Why FTA Submissions Are in Arabic — and What That Means for Your Request
7 July 2026 · 2 min read
Formal submissions to the Federal Tax Authority — reconsideration requests and their supporting narratives — must be in Arabic. For many businesses run day-to-day in English, this single requirement shapes the entire process more than any other rule.
What the requirement means in practice
Your reconsideration request is not a form with checkboxes. It's a reasoned document: who you are, what decision you're challenging, a chronology of facts, grounds, evidence, and a formal request. All of that has to stand up as an Arabic document — read by a reviewer at the Authority in Arabic, not in your English original.
That has three practical consequences:
- The Arabic version is the submission. Any English version exists for your records and your review — useful, but not what the FTA reads.
- Machine translation is a risk, not a shortcut. Formal Arabic has registers and conventions; a letter that reads like software output undercuts an otherwise careful case. Whatever tool produces the first draft, a competent human Arabic reader should verify the final text.
- Time must be budgeted for it. Within the 40-business-day reconsideration window, treating the Arabic draft as a final-day formality is how deadlines get missed. Draft early, review properly.
Understanding what you sign
There's a fairness point here too: you are the one submitting the document, through your own EmaraTax account, in your company's name. You should never submit an Arabic document you haven't been able to read. Whoever prepares your submission should give you a faithful English mirror of the final Arabic text, so you know precisely what you're putting your name to.

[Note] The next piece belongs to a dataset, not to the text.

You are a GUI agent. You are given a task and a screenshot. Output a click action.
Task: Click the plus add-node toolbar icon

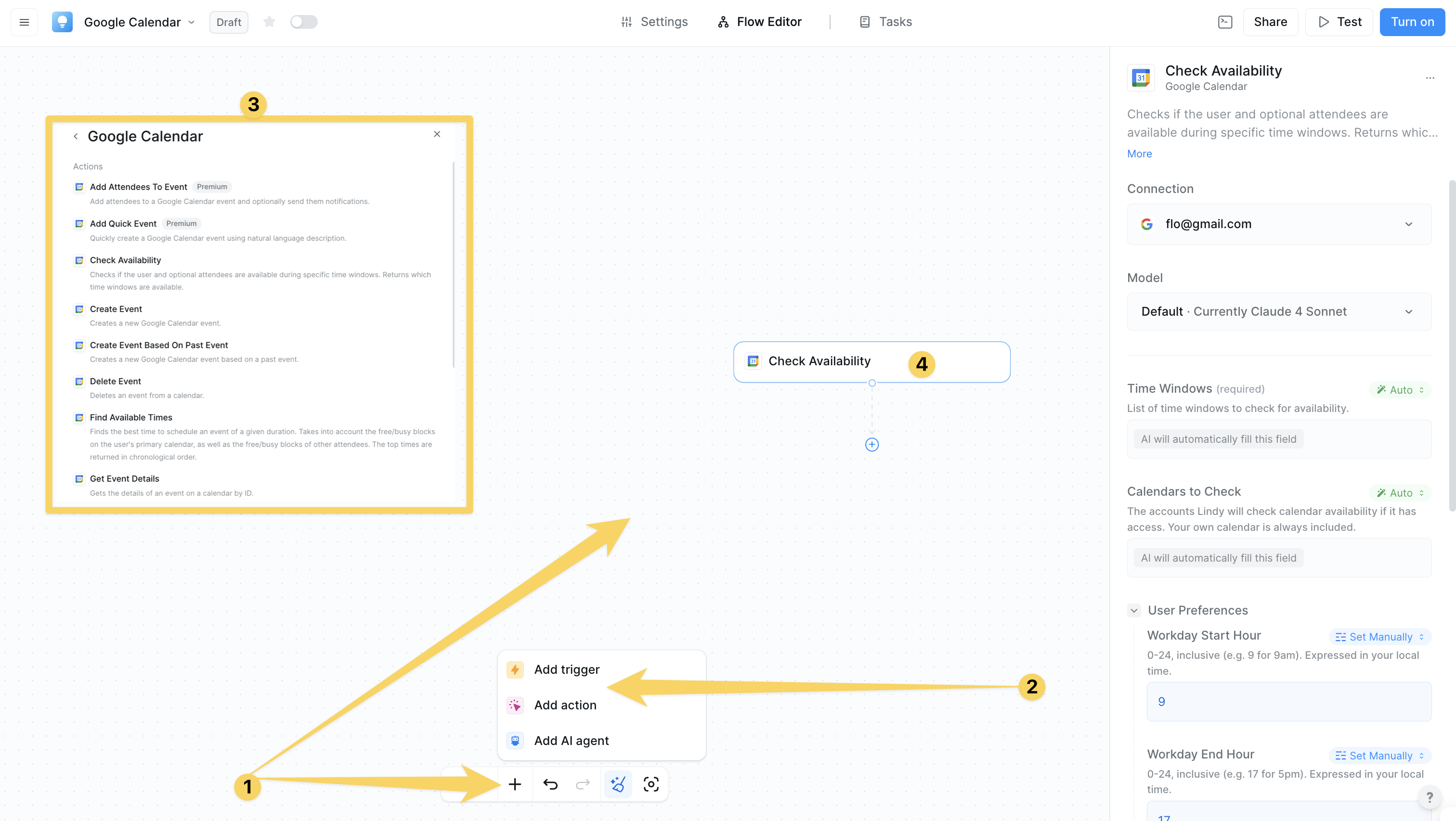pyautogui.click(x=514, y=784)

That's how we structure every PenaltyDesk package — Arabic submission letter plus an English mirror copy — and it's worth demanding from anyone else you might use, too.
A note on quality
The FTA is known to consider well-documented grounds: genuine misunderstanding of newly introduced regulations, and circumstances beyond the company's control supported by evidence — medical certificates, IT logs, bank records, correspondence. None of that substance changes with language. But substance only counts if it survives the journey into formal Arabic intact: dates exact, names consistent, exhibits referenced correctly.
The submission language rule isn't a trap. It's simply a constraint to plan around — early, and with a qualified human eye on the final text.